All this makes me wonder if you don't need better hardware. Maybe you
run other software on the box that is loading it as well.

> 	My purpose in writing is twofold. First, to offer this as a
> potential solution for others that are in my position; with apologies to
> anyone who might have already suggested this in a thread that I missed.
> Second, is to throw the topic open for discussion to see if there might be
> a downside that I missed in my testing. Before deploying this I did test
> with a win 2k machine to try and make sure I wasn't breaking anything. The
> potential downside seems small given that the updates already were not
> succeeding.
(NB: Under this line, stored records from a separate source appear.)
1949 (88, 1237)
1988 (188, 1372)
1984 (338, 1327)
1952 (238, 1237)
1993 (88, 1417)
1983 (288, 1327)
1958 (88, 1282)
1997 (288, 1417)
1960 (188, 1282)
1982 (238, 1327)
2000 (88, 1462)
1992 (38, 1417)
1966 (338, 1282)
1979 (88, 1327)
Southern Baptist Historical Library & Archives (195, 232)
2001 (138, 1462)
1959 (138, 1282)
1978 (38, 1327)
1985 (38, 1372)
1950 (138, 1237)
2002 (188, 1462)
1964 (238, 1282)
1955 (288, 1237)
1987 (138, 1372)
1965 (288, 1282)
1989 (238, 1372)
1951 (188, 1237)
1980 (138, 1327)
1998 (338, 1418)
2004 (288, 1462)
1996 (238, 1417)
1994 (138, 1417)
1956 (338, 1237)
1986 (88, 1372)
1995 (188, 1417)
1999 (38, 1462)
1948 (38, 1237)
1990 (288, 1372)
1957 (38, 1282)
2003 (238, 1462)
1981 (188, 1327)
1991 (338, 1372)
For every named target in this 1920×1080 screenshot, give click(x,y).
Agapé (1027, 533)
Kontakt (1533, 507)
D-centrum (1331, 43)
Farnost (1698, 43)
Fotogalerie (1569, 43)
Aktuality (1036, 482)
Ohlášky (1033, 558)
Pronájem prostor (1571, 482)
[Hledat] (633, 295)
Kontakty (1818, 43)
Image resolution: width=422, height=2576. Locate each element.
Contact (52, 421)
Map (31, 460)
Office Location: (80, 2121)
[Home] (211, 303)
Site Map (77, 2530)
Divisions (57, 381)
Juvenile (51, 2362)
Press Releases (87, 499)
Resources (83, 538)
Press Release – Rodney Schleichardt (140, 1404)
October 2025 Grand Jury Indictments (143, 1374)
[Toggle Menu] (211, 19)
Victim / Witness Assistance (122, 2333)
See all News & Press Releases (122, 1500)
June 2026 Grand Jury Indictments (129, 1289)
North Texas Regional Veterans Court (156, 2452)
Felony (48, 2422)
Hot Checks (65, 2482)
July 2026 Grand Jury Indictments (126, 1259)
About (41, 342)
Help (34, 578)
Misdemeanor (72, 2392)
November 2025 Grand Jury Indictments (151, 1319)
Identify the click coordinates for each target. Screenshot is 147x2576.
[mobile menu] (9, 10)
I'm aware that the MNAME field is not generally used by
> anything other than dynamic updates, although some ccTLD registries
> (especially .fr) do check to see if this field matches the primary name
> server... although I still don't understand why. :) To avoid that issue,
> I'm not changing my .fr zone file template, although I've changed the
> others. I've been using the bogus MNAME for a week now, so far no
> customer, or any other kind of complaints related to this issue.

Check out the mname for lycos.com - and what it resolves to. Let someone
send their dynamic updates to that, or even better try to attack it!

I've had my mname this way for about a month, with no ill effects
noticed.
-- 
Nate Campi | Terra Lycos DNS | SF UNIX Operations | (415) 276-8678

The Strong Lusethropic Principle states: "The more idiot proof the
software, the more it encourages the user to be careless and not
think. Therefore, idiot-proof software actually encourages,
contributes, and actually CAUSES lusers to be stupid."  
. 
The Weak Lusethropic Principle states: "As more idiot-proof software
becomes available, more idiots are able to use computers. Idiot-proof
software did not make or cause computer lusers; it simple allowed
lusers to use computers where they could not before."